IaaS, Infrastructure As a Service 

Entrando un po’ più in dettaglio del cloud di tipo infrastrutturale (Iaas, Infrastructure as a service), possiamo dire che si tratta di un’infrastruttura che l’azienda cliente può gestire tramite Internet, in modalità pay per use, che garantisce la massima scalabilità verticale. Questo mette l’utente nella condizione di non doversi occupare di questioni particolarmente complesse come la scelta e la gestione dei server, dal momento che la gestione dell’infrastruttura spetta al cloud provider, ma di potersi concentrare su tutto ciò che riguarda l’aspetto software, dall’acquisto all’installazione, dalla configurazione alla gestione.

L’utilizzo dell’Infrastructure as a service è particolarmente indicata per alcuni specifici scenari aziendali, come ad esempio nel caso delle startup, dal momento che abbatte le spese iniziali per la messa in opera di un DataCenter privato, e per gli ambienti di test e sviluppo delle applicazioni che hanno bisogno per definizione di agilità per poter ottenere un time to market e un livello di costi ottimale.

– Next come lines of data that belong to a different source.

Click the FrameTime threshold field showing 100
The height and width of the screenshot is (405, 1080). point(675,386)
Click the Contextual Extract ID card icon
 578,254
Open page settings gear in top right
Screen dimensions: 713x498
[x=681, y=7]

Per le stesse identiche ragioni (accesso facilitato a risorse infrastrutturali senza dover acquistare l’hardware), l’Iaas è particolarmente indicata per l’high performance computing e per i big data analytics (perché permette alle aziende di sfruttare grandi capacità di calcolo per fare avanzati processi di analisi senza dover necessariamente dotarsi delle costose infrastrutture che questi processi richiedono), oltre che risultare conveniente per l’hosting di siti web, o per le soluzioni di archiviazione, backup e ripristino, contribuendo a costi contenuti alla continuità aziendale e a eventuali ripristini di emergenza.

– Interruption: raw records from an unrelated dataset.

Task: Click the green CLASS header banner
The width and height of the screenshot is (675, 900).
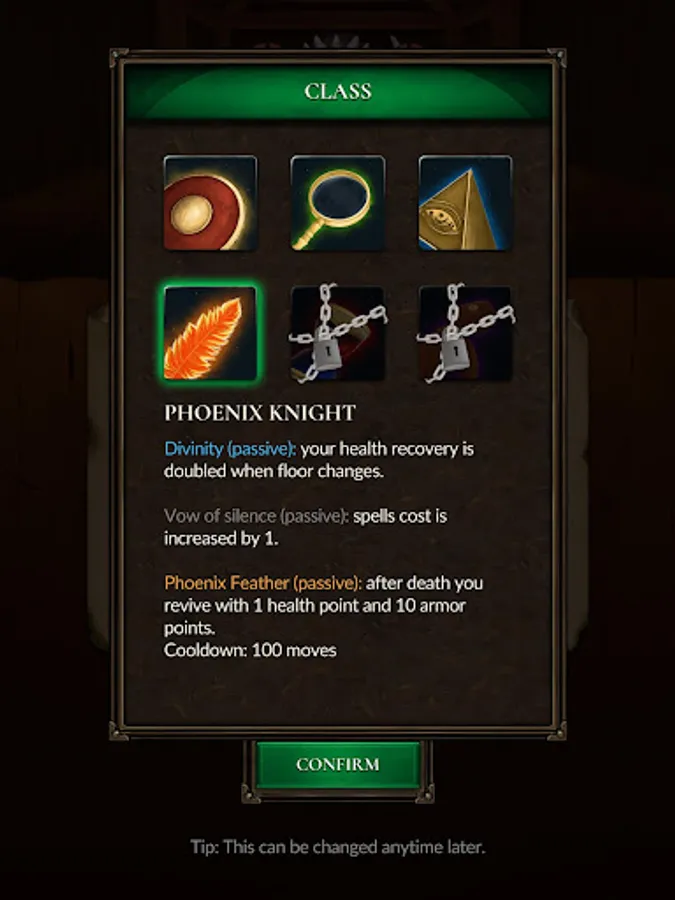Action: pos(338,91)
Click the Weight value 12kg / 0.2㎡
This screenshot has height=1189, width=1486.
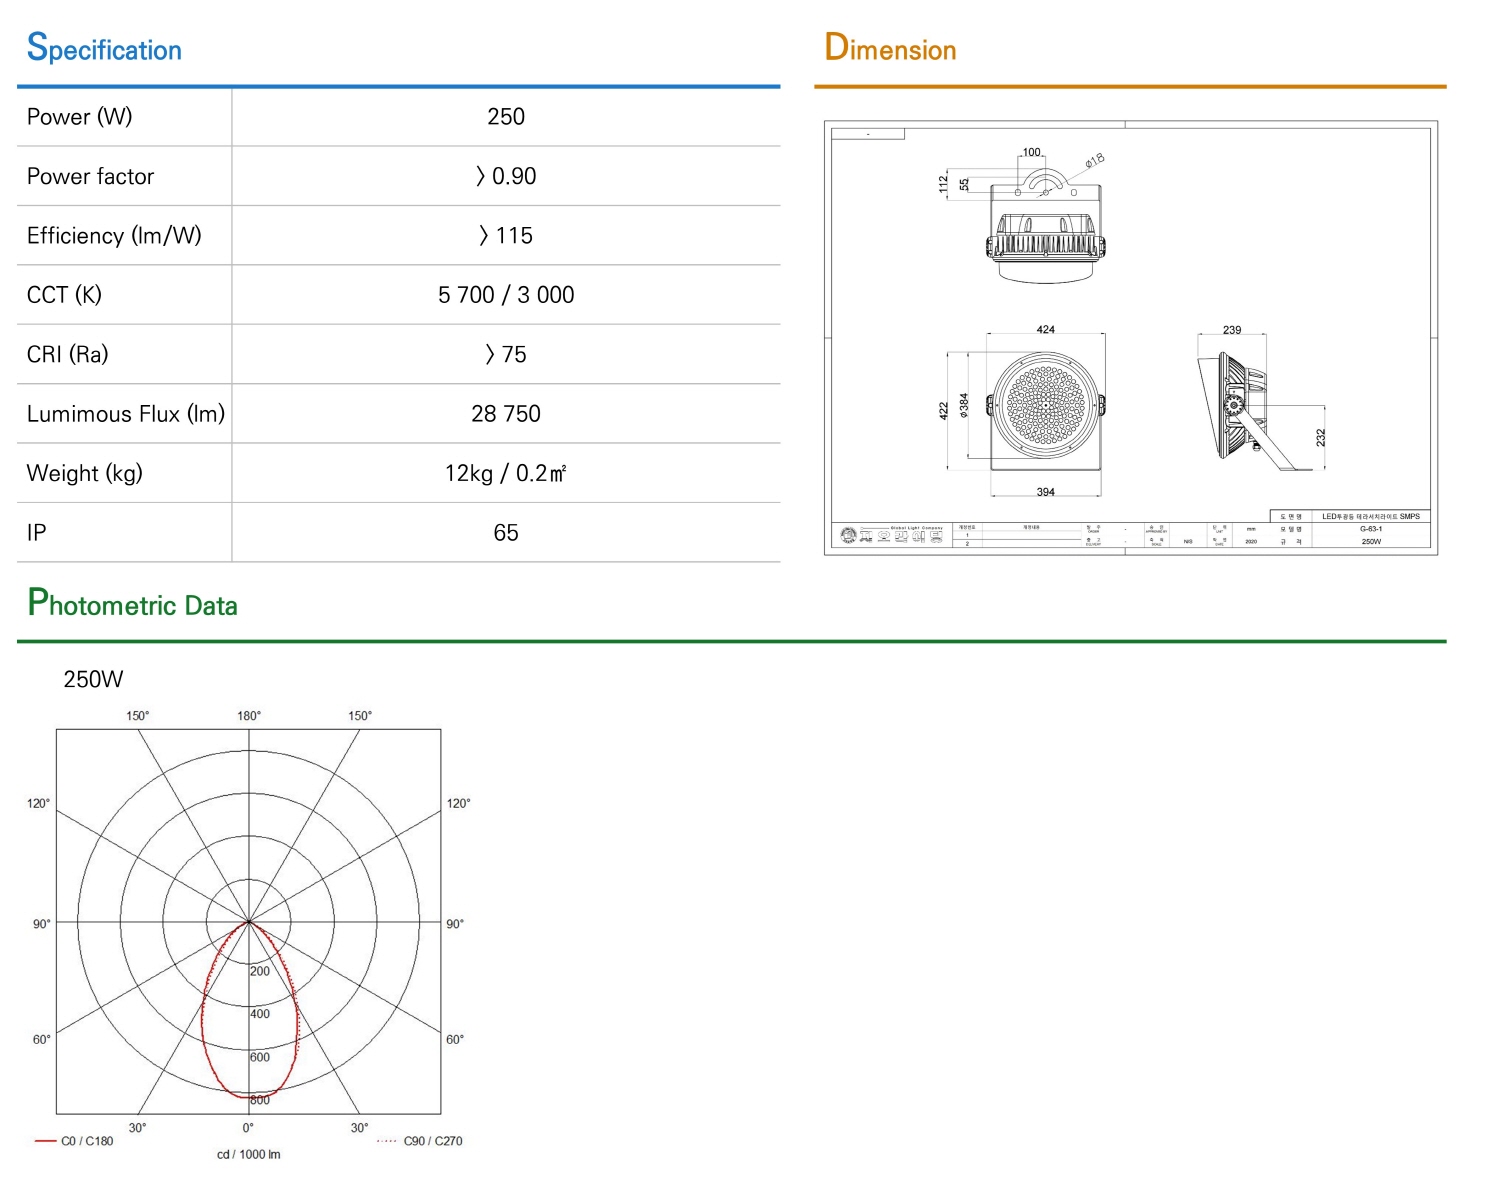(x=506, y=473)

L’Iaas va inoltre incontro alle esigenze delle app mobile e per il Web: dal momento che in questi casi non si può prevedere la richiesta (ossia l’accesso alle risorse delle app da parte delle persone, che può anche avere picchi improvvisi), una soluzione as a service potrebbe rivelarsi la più adatta per affrontare la situazione in tempo reale in modo rapido e conveniente con la scalabilità verticale. In questo caso spesso le aziende ricorrono ai cosiddetti Virtual Private Server (VPS) da tenersi nel proprio DataCenter (in un modello di private cloud) o accessibile tramite un service provider (nel modello del cloud pubblico o ibrido) che offrono le risorse necessarie, virtualizzate, “nel momento del bisogno”, per esempio, come accennato, per far fronte ad un improvviso picco di accessi ad una app aziendale.


PaaS, Platform As a Service

offre un ulteriore livello di astrazione rispetto alla gestione completa e on premise dell'infrastruttura. Prevede che hardware e software siano ospitati nell'infrastruttura del provider, che distribuisce la piattaforma all'utente come soluzione integrata, stack di soluzioni o servizio erogato tramite una connessione internet.

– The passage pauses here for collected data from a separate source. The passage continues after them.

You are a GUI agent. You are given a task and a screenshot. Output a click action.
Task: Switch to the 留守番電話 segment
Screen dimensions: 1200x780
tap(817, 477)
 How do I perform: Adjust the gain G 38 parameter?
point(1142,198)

Pensato principalmente per sviluppatori e programmatori, il servizio PaaS offre una piattaforma su cui l'utente può sviluppare, eseguire e gestire applicazioni senza dover creare e gestire l'infrastruttura o la piattaforma normalmente associate a tali processi.

L'utente si dedica quindi alla scrittura di codice, crea e gestisce le app, ma senza doversi poi occupare degli aggiornamenti software o della manutenzione dell'hardware. Il provider offre l'ambiente in cui creare e distribuire le app.

Il servizio PaaS consente agli sviluppatori di creare un framework in cui realizzare e personalizzare le applicazioni web, a partire da componenti software integrati, riducendo così la quantità di codice che devono scrivere.